That's right. His last line in Die Walkure is "Whoever fears the tip of my spear shall never pass through the fire!"

Wotan knows this will be "Das Ende," as he says to Brunnhilde earlier in that opera. But that isn't to say that he doesn't feel a very human grief and sadness, even fear, at what he knows to be inevitable. In the scene preceding his final confrontation with Siegfried, he awakens Erda from her sleep to ask her "how to stop a rolling wheel," and "how can the god conquer his cares?" But he concludes his conversation by reaffirming that it is his will that his reign should yield to a race of redeeming heroes:

_Though in fury and loathing I flung
the world to the Niblung's envy,
now to the valiant Volsung
I leave my heritage.
He whom I chose,
though he does not know me,
the bravest of youths,
whom I have never advised,
has gained the Niblung's ring.
Rejoicing in love,
innocent of envy,
his nobility will quell
Alberich's curse
for fear remains foreign to him.

» **DATA PROVIDED**
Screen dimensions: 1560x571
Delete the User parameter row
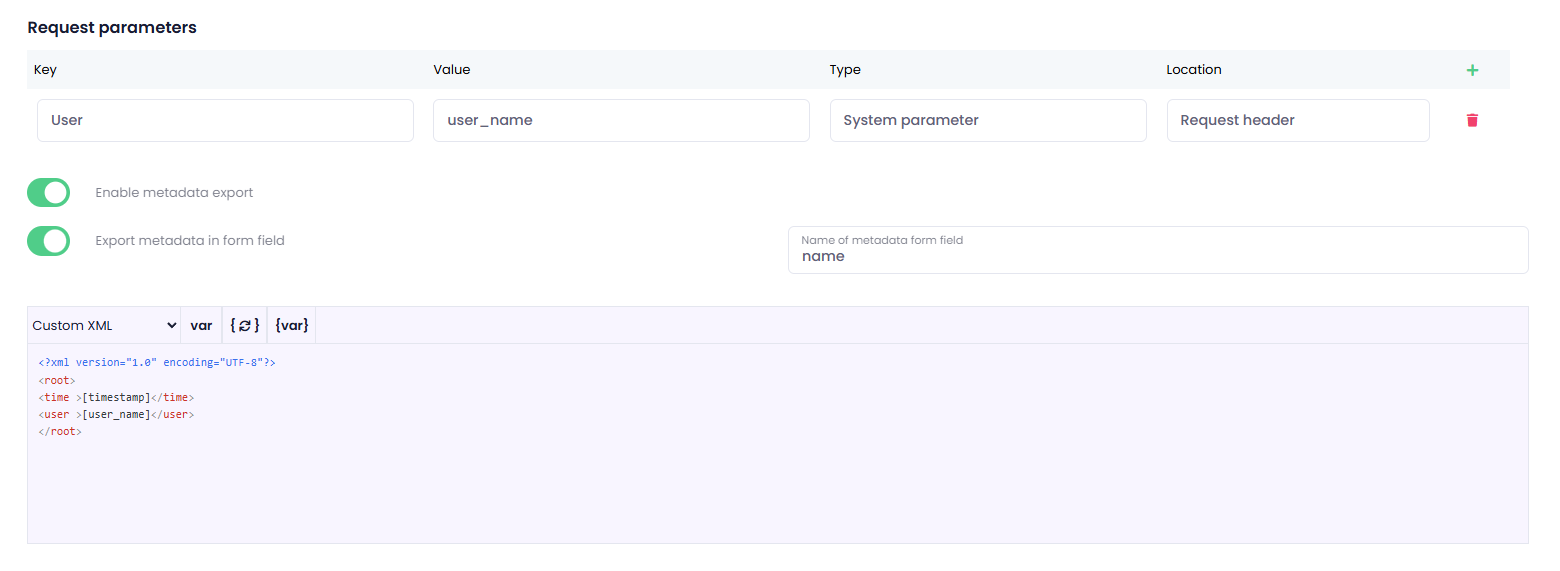(x=1471, y=120)
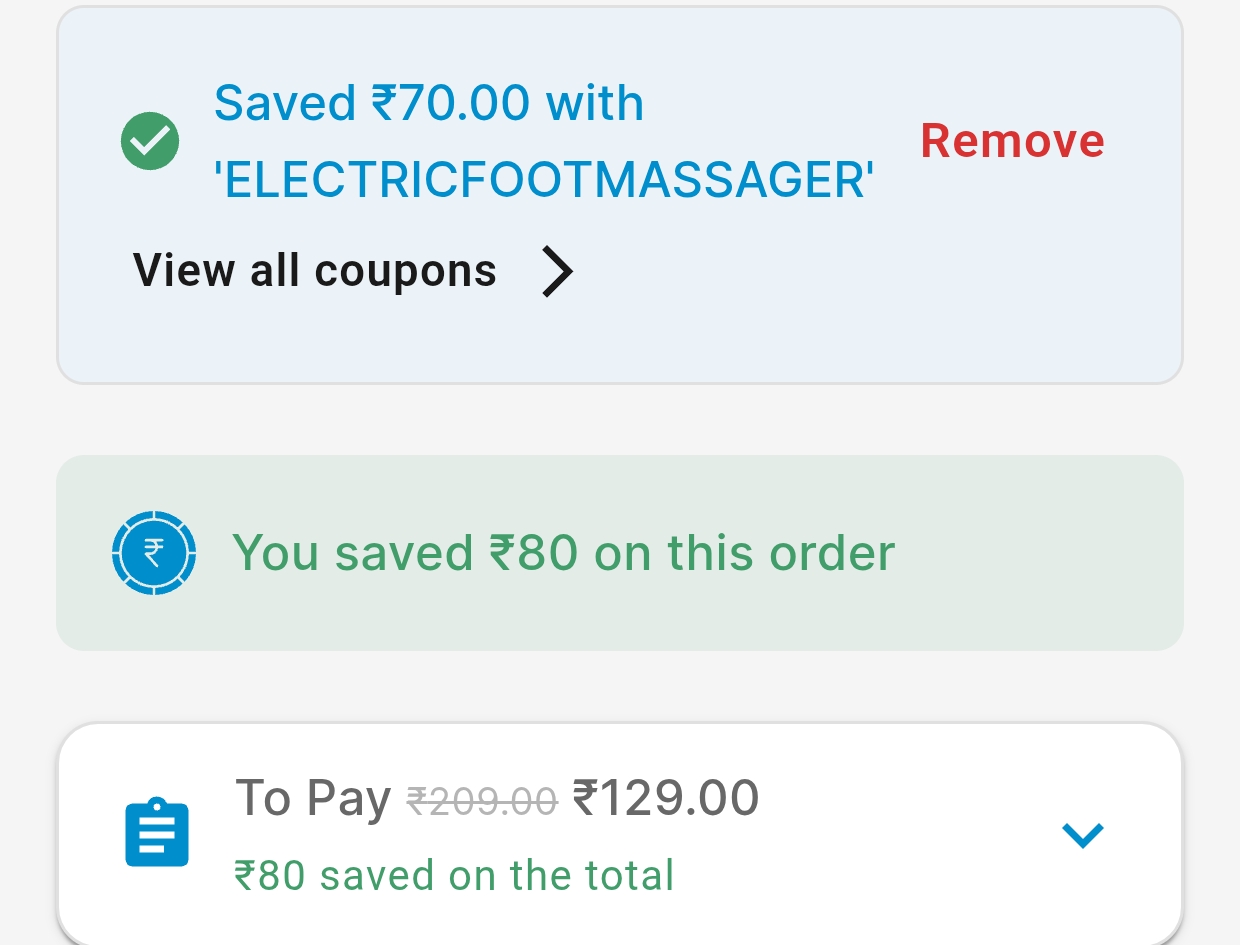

» **WHAT THE TASK ASKS**
Reproduce the Wotan passage above word for word. Start at "Wotan knows this" and stop after "leave my heritage.".

» **COMPLETE ANSWER**
Wotan knows this will be "Das Ende," as he says to Brunnhilde earlier in that opera. But that isn't to say that he doesn't feel a very human grief and sadness, even fear, at what he knows to be inevitable. In the scene preceding his final confrontation with Siegfried, he awakens Erda from her sleep to ask her "how to stop a rolling wheel," and "how can the god conquer his cares?" But he concludes his conversation by reaffirming that it is his will that his reign should yield to a race of redeeming heroes:

_Though in fury and loathing I flung
the world to the Niblung's envy,
now to the valiant Volsung
I leave my heritage.